On the order of accuracy for finite difference approximations of partial differential equations using stencil composition

TL;DR

This paper explores how stencil composition can be used to create finite difference schemes for PDEs, analyzing their accuracy, stability, and applying them to complex models like the Cahn-Hilliard equation.

Contribution

It introduces a systematic study of stencil composition for PDE discretization, including properties, accuracy order, stability, and practical applications to benchmark problems.

Findings

Stencil composition can produce higher-order accurate finite difference schemes.

The composed stencils maintain stability properties comparable to traditional methods.

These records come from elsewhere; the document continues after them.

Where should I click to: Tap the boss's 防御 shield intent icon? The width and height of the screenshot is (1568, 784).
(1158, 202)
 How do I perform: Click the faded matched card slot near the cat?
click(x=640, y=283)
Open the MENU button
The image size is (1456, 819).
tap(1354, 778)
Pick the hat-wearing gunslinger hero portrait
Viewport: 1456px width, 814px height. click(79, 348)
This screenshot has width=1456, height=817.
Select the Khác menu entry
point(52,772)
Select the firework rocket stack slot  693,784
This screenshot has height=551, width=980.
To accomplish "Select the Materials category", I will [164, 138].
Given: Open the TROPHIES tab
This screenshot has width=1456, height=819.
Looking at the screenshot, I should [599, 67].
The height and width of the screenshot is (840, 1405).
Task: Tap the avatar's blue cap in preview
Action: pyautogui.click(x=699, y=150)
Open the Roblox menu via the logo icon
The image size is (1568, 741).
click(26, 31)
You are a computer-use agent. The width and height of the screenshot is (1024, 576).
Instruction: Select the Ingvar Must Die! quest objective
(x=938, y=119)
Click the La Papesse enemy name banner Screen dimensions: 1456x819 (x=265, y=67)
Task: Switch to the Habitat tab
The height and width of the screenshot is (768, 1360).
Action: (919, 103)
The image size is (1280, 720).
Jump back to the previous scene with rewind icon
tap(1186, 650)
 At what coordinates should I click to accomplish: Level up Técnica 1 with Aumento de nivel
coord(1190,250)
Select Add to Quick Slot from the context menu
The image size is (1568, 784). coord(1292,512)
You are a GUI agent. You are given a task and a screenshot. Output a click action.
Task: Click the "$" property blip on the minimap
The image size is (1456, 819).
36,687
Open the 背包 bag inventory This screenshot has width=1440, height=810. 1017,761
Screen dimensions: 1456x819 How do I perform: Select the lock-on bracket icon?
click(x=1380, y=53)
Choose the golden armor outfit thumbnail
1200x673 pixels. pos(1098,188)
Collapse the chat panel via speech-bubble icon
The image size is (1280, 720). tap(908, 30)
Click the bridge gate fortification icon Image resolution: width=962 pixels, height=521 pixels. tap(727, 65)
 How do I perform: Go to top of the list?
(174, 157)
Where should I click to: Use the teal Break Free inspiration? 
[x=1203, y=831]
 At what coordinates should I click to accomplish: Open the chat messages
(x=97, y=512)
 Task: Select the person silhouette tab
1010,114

Numerical experiments confirm the theoretical order of accuracy and applicability to complex PDEs.

Abstract

Stencil composition uses the idea of function composition, wherein two stencils with arbitrary orders of derivative are composed to obtain a stencil with a derivative order equal to sum of the orders of the composing stencils. In this paper, we show how stencil composition can be applied to form finite difference stencils in order to numerically solve partial differential equations (PDEs). We present various properties of stencil composition and investigate the relationship between the order of accuracy of the composed stencil and that of the composing stencils. We also present comparisons between the stability restrictions of composed higher-order PDEs to their compact versions and numerical experiments wherein we verify the order of accuracy by convergence tests. To demonstrate an application to PDEs, a boundary value problem involving the two-dimensional biharmonic equation is numerically solved using stencil composition and the order of accuracy is verified by performing a convergence test. The method is then applied to the Cahn-Hilliard phase-field model. In addition to sample results in 2D and 3D for this benchmark problem, the scalability, spectral properties, and sparsity is explored.